That's like the function composition operator [1] in Haskell, right? Very neat :D I wonder if there's an equivalent macro in Scala ...

[1]: http://lambda.jstolarek.com/2012/03/function-composition-and...

It's more like the pipe operator in ocaml (http://blog.shaynefletcher.org/2013/12/pipelining-with-opera...). The lisp version has the extra advantage that you don't have to repeat it between all the intermediate functions. ((->> 2 (* 100) str count) vs 2 |> (* 100) |> str |> count).

I understand how a lisp implementation would work here to require only the single operator (I'm assuming a fairly simple macro).

Would it not be possible to do something similar in another functional language to take a <pipe function> and apply it sequentially to a list of function calls?

There are no semantic problems with this, but typing will get in the way: you can express it fairly easily if all the functions have the same type (such as Int -> Int): actually it's just 'foldr ($)'. But it is difficult to type a list of functions such as each member's return value has the same type as the next one's parameter (symbolically, [an-1 -> an, ..., a1 -> a2, a0 -> a1]). It's easier to refer to the composition of such functions, which is why you would see it as 'h . g . f'.

|> from scalaz. API is not that usable though. F# have List.map, List.filter functions for example, which are not present in scala.

It doesn't seem to have worked out for F# as they have recently adopted what Scala has been doing for years.

So many times this. I've seen some university projects where every coder used eclipse, but no one used its auto format function.

As a junior dev I can confirm the advice about junior devs is very accurate. An anecdote: I recently started working with a team on their half completed web app. They had so many dependencies, and tools for managing dependencies, it took me far longer than it should have to become productive. It's obviously not my place to question which technologies they use, but it can be frustrating.

It is your place to question everything. Your contribution to the team, even if it comes in the form of perspective alone, is valuable anyway.

I'd go even further and say that newcomers to teams are often the most able to pinpoint essential flaws in the development process.

Except often the things pinpointed are not flaws just different from that they are used to.

Then those differences can or ought to be documented. Having fresh eyes on something is good for discovering unwritten processes, rules, etc. If you're doing X because Y, but you never wrote down Y. A new person enters and sees X but doesn't see it's utility (is it better, faster, gives you more robust systems), they may attempt to remove that from the process or tool chain. They may be right, they may be wrong. Because they don't know Y and perhaps no one else in the office does either, at this point.
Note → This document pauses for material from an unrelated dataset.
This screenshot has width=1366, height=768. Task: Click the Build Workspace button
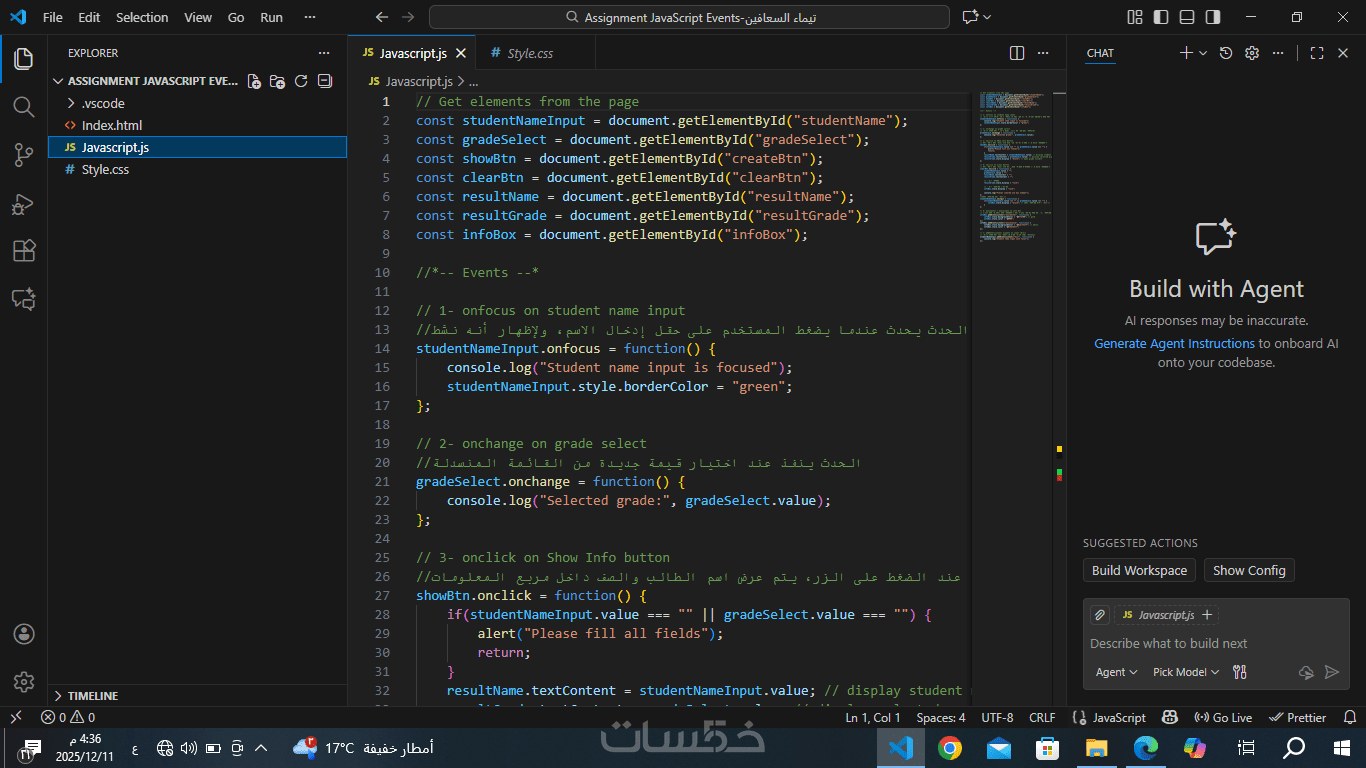coord(1139,570)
Document the tools you use, why you use them (even if it's just: we were familiar with T1 so we chose it over T2, that's not a bad reason unless T1 has some major flaws or limitations). Document the processes and provide rationales as best you can.

This is my viewpoint, at least, as someone who's done a lot of work on the maintenance end of software development. I don't know why in 1984 something was done. I find a particularly gnarly bit of code or process and I want to fix it. Turns out they had a good reason (most of the time), but it's outdated because X. Or it's still relevant, but non-obvious until you get to a certain level of familiarity that only happens for the original developer or a maintainer on the project for 20 years.

And that applies irrespective of a newcomer is junior or senior. There is hardly a substitute for a fresh pair of eyes t to reveal what one thinks is cool design, code et al is not so cool after all.

> They had so many dependencies, and tools for managing dependencies

This is not just junior developer's thing. Everyone would be hindered in this case.

This article is a mix of good advice, terrible advice, and conflicting advice. Statements like "Avoid using language extensions and libraries that do not play well with your IDE." are foolish. Pick your language primarily on the best fit of the language for the problem space, second, pick a language that you're comfortable with and knowledgeable about. Picking the wrong tool simply because it works well with another tool, is horrible advice.

This is a nice post on the subject of readability, though I mostly like that the title does not use the often misused word "readability" at all. I now prefer to talk about understandability instead, which usually boils down to cognitive load.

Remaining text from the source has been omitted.